Decreased Chronic GvHD with Post-Transplant Cyclophosphamide (PTCY) Compared to ATG in Patients with Myelofibrosis Allografted with Unrelated Donor: A Study from the Chronic Malignancies Working Party of the EBMT

Background

Prospective randomized trials have reported a benefit for anti-thymoglobuline (ATG)-based graft-versus-host disease (GvHD) prophylaxis in the setting of allogeneic hematopoietic stem cell transplantation (alloHSCT) using unrelated donors (UD). However, the optimal GvHD prophylaxis has been recently challenged by emerging post-transplant cyclophosphamide (PTCY) data. We here present the outcomes of PTCY vs ATG as GvHD prophylaxis in myelofibrosis (MF) patients transplanted with UD from the EBMT registry.

Method

A total of 2607 MF patients transplanted from 2012 to 2022 with unrelated donors across 234 participating centers, receiving either PTCY or ATG, were included. Primary endpoints were relapse-free survival (RFS) and the cumulative incidence of aGvHD grade II-IV. Secondary endpoints included overall survival (OS) and the cumulative incidences of engraftment, relapse, non-relapse mortality (NRM), aGvHD grade III-IV and cGvHD. Cox (cause-specific) proportional hazards models were used to obtain adjusted estimates of the effect of PTCY compared to ATG on all endpoints, with a predefined set of adjustment factors (age, DIPSS, donor HLA matching, prior ruxolitinib, comorbidity score, MF subtype (PMF vs sMF)) and a frailty term for transplant center.

Results

Overall, 192 patients received PTCY and 2415 received ATG. Patients in the ATG group were older (median 61 years [IQR 55-65] vs 60 years [IQR 53-64]). Among patients with available data for DIPSS classification at alloHSCT (n=1726), there were more patients in the intermediate-II and high risk in the ATG group (59% vs 48%) than in the PTCY one. Patients in the PTCY cohort had less CMV negative patients-CMV negative donors (17% vs 34%), more patients with Karnofsky ≥90 (73% vs 64%), were more frequently transplanted from an HLA mismatched 9/10 donor (40% vs 21%) and more often transplanted in later/more recent years (42% vs 20%), PBSC as stem cell source was 96% for both.
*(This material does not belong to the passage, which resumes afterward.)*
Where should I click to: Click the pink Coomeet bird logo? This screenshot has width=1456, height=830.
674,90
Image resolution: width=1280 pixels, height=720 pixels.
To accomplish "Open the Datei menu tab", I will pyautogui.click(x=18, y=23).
Engraftment by day 28 was significantly better with ATG (88% vs 74.5%, p<0.001). With a median follow-up of 36.6 (95% CI 35.4 – 38.7) months, 4-year OS was 61% (53-69) with PTCY, 55.1% (53-57%) with ATG, p=0.6. 4-year RFS was 57.5% (49-66) with PTCY vs 47.3% (45-50) with ATG, p=0.2 The 4-year cumulative incidence of relapse (CIR) was 13.5% (8-19) with PTCY vs 22.9% (21-25) with ATG, p=0.07, whereas 4-year NRM was 29% (21-37%) vs 29.7% (28-32) in PTCY and ATG respectively, p=0.9. Grade II-IV aGvHD was 26.7% (20-33%) with PTCY vs 31.8% (30-34%) with ATG, p=0.15 and grade III-IV aGvHD was 14.4% (9-19%) with PTCY vs 15.3% (14-17%) with ATG, p=0.7 while there was a lower incidence at 4 years of cGvHD with PTCY, 28.4% (20-37%) vs 43.8% (42-46) with ATG, p<0.001 as well as for extensive cGvHD with 13.2% (7-20%) vs 22.1% (20-24%), p=0.02.
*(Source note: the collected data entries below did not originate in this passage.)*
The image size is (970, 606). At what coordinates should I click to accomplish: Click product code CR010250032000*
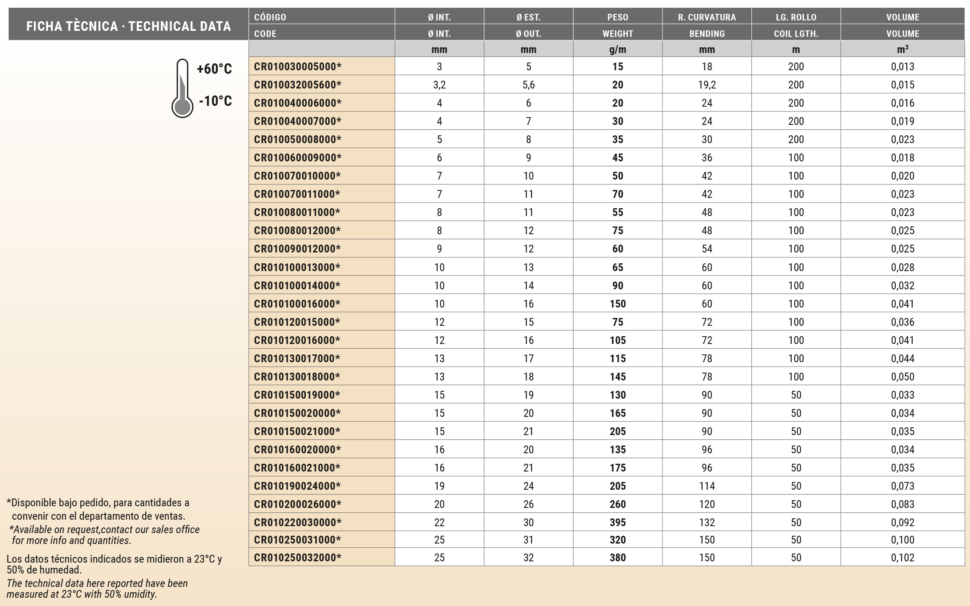click(297, 558)
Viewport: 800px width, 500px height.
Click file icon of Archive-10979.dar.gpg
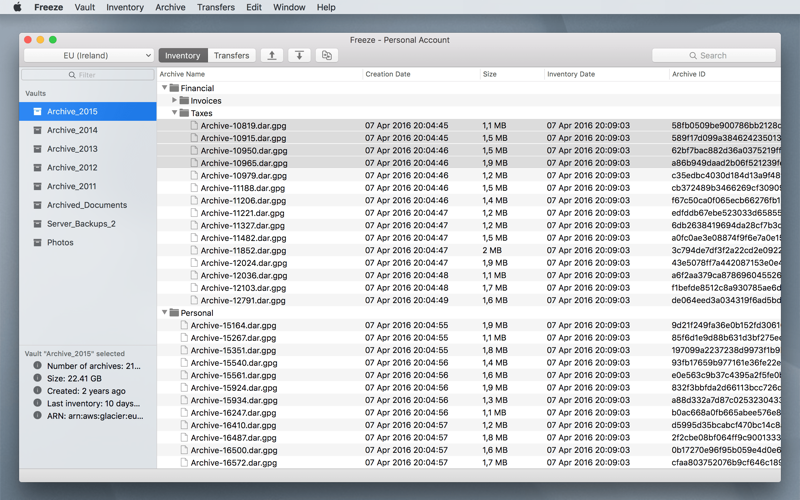click(x=194, y=175)
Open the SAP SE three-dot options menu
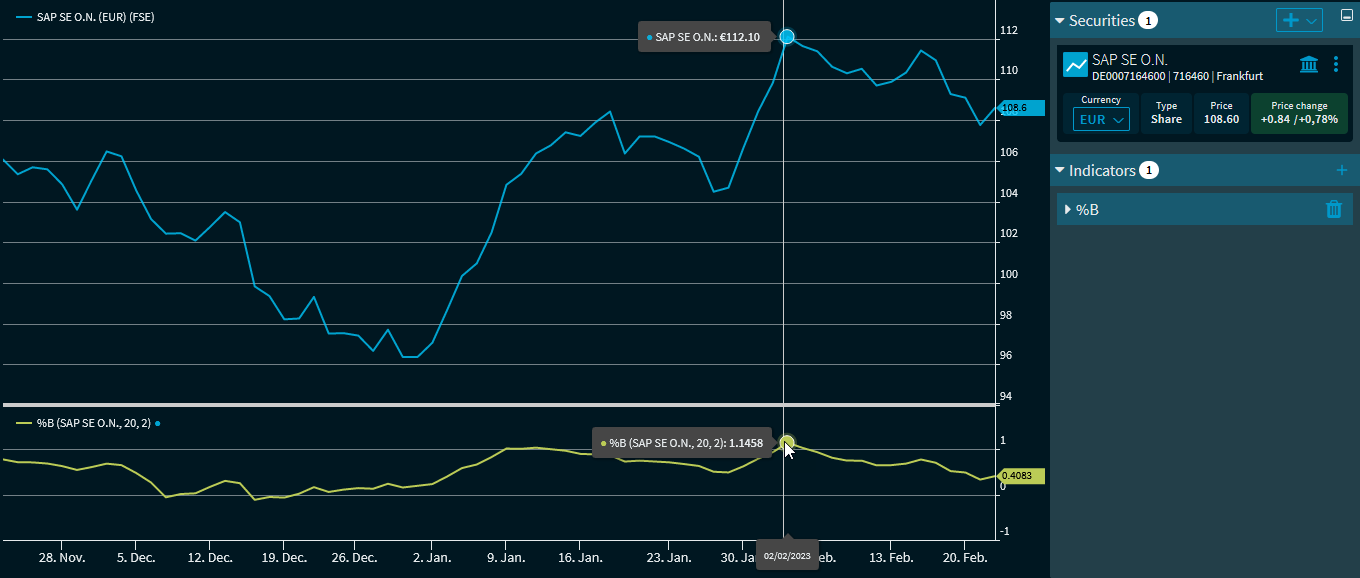The width and height of the screenshot is (1360, 578). click(x=1336, y=65)
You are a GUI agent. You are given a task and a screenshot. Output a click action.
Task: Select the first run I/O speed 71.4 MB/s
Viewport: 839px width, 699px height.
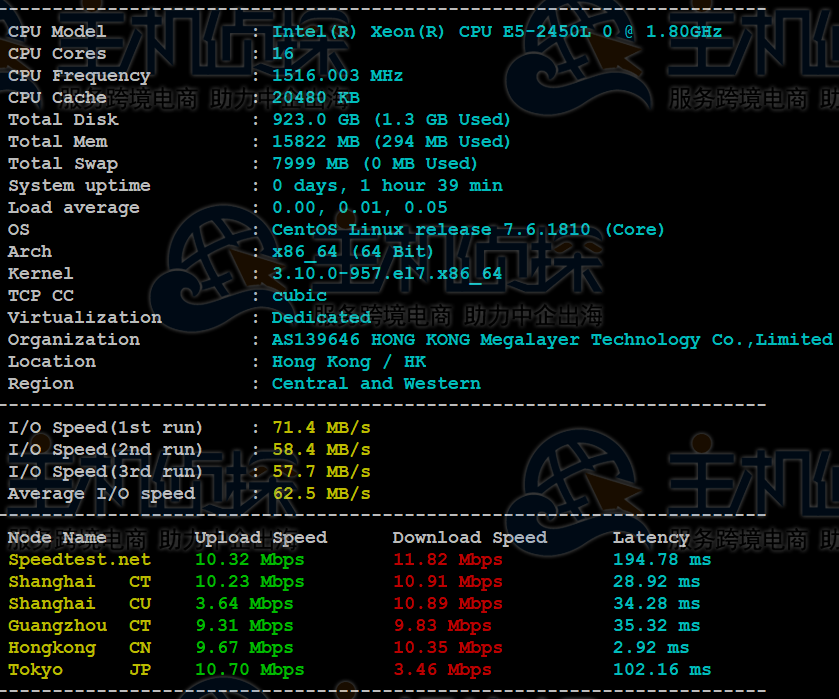click(321, 427)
At multivariable analysis, there were no difference between GvHD prophylaxis groups for the primary endpoints with, for RFS, a HR with PTCY of 0.80 (0.59-1.08), p=0.15 and for aGvHD grade II-IV of 0.83 (0.58-1.19), p=0.31. However, the multivariable analysis confirmed the benefit of PTCY for cGvHD with a HR of 0.57 (0.38-0,84), p=0.005, with a tendency for extensive cGvHD with a HR of 0.58 (0.31-1.07), p=0.08 and showed a tendency of decrease relapse incidence for PTCY with a HR of 0.63 (0.38-1.05), p=0.08 as well as for GRFS with a HR of 0.80 (0.61-1.04), p=0.097.

Conclusion:

This study suggests that MF patients undergoing UD alloHSCT had a decreased incidence of cGvHD using PTCY compared to ATG as GvHD prophylaxis. PTCY is a valid option and considering availability and costs of ATG this may offer a good choice/alternative for regions which do have difficulties to have access to ATG. However, engraftment remains an issue in this setting.